This Ulster Wildlife Trust Nature Reserve is situated off the Straidkilly Road, an inland route between Glenarm and Carnlough on the hill slope above the Coast Road. Informal paths provide a circular walk around the site, though the ground is uneven and care is required.
This 8.5 hectare (21 acre) secluded woodland, is perched above the village of Glenarm and is home to hazel thickets and mixed woodland of ash, birch, hawthorn and rowan, interspersed with several species-rich grassland clearings.
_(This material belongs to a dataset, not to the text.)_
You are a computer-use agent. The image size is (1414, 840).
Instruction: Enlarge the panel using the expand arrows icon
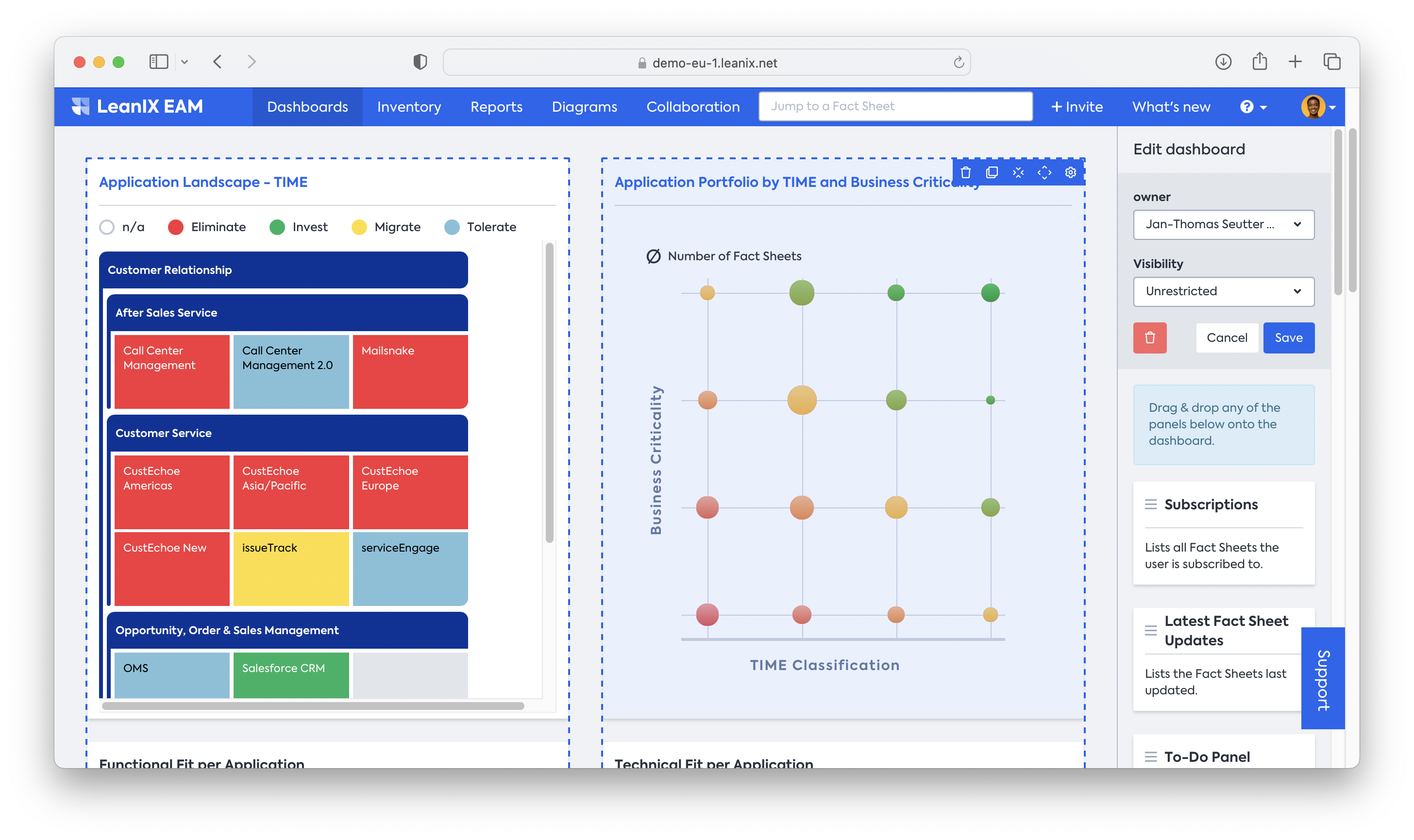[1044, 173]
During spring, the ground is awash with wildflowers such as bluebells and lesser celandine, along with a host of interesting plants such as parasitic toothwort, wood vetch and stone bramble while the pungent smell of wild garlic fills the air. Other rarities include the parasitic bird’s-nest orchid and yellow bird’s nest (Dutchman’s pipe).
Breeding birds to listen out for in summer include blackcap, willow warbler and chiff-chaff, while buzzard, sparrowhawk, long-tailed tit and bullfinch can be seen or heard at any time of year.
In the sunny glades, you may spot the delicate cryptic wood white butterfly or the spectacular silver-washed fritillary, as well as more common butterflies like meadow brown and ringlet.
For a relatively small site, Straidkilly boasts a surprising number of mammals including red squirrel, Irish hare, badger, Irish stoat, pine marten and pygmy shrew.
The picnic area, with its panoramic views across the Irish Sea to Scotland, is also a great spot to watch for cetaceans, such as harbour porpoise or to enjoy fine views of the stunning Antrim Coast and the Mull of Kintyre.
Park on roadside, near the old quarry making sure to not obstruct the gates. Dogs permitted but must be kept on a lead. Toilet facilities and refreshments are available in the nearby villages of Carnlough and Glenarm.